1.7 Approach of this Volume
The preceding sections in this opening chapter set the tone for the second edition of this volume on Natural Product Biosynthesis: Chemical Logic and Enzymatic Machinery.
The focus on the major classes of natural products and the chemical logic of their assembly from small molecule primary metabolites as building blocks is selective, not encyclopedic. The approach is chemocentric, examining how the functional groups of starting materials and pathway intermediates are formed and utilized in building up complexity, typically in short, efficient enzymatic pathways. In polyketide, peptide, and isoprenoid pathways much of the core reactivities are parsed in terms of nucleophilicity and electrophilicity of functional groups in partner substrates. The C–C bonds in polyketide chain growth almost always occur by thio-Claisen condensations, whereas in the head-to-tail five-carbon alkylations in isoprenoid chain growth and rearrangements, carbocation chemistry is dominant. The core inventory of alkylating metabolites (S-adenosylmethionine, Δ2-prenyl diphosphates), acylating reagents (acyl-CoAs, carbamoyl phosphate), and glycosylating reagents (e.g. UDP-glucose) provide the electrophilic groups that decorate mature natural product scaffolds.
Radical chemistry occurs much more frequently in secondary metabolic pathways than in primary metabolic ones. Oxygenases act in bunches in several natural product classes: for example, converting the C20 hydrocarbon taxadiene to the octahydroxy framework of the antimitotic drug Taxol (Chapter 6). Oxygenases are also central in late stages of steroid maturation, in phenylpropanoid radical coupling in lignol assemblies, and in converting nascent olefins to electrophilic epoxides that lead to scaffold rearrangements (Chapter 12). We will examine a large subclass of iron-based oxygenases that generate substrate carbon radicals but do not complete the oxygen transfer step. The penicillin and cephalosporin synthases are members of this enzyme category.
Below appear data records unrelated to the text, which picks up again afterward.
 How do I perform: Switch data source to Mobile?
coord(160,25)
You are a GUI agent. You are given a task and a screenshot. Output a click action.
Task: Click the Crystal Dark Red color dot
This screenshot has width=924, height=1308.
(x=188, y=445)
Those “thwarted oxygenases” have similar net effects to the anaerobic, O2-intolerant radical SAM enzymes. The mechanism for generating cosubstrate radicals, the in situ liberation of the 5′-deoxyadenosyl radical from SAM, is fully distinct, but initiation of carbon-radical-based framework rearrangements to altered product scaffolds, often with increased complexity, is similar.
This is not a book devoted solely to enzymatic reaction mechanisms in biosynthetic pathways. Many of the enzymes carrying out C–C bond formations, amide bond formations, imine/enamine catalysis, and hydride transfers are analogs of the catalysts that function in primary metabolism. However, we do pay extra attention to the range, scope, and mechanism of oxygenases, radical SAM enzymes, and pericyclases, in part because they offer new modes of C–C bond formations and disconnections and they are clustered in biosynthetic pathways.
There are short vignettes in most chapters that illustrate a specific case or lesson relevant to the natural product or reaction type that is the focal point of a given chapter. The decision on referencing is to be parsimonious with regard to original literature citations. Review articles, often recent, rather than the original literature, are cited as gateways for an interested reader to gain entry into the specialized literature.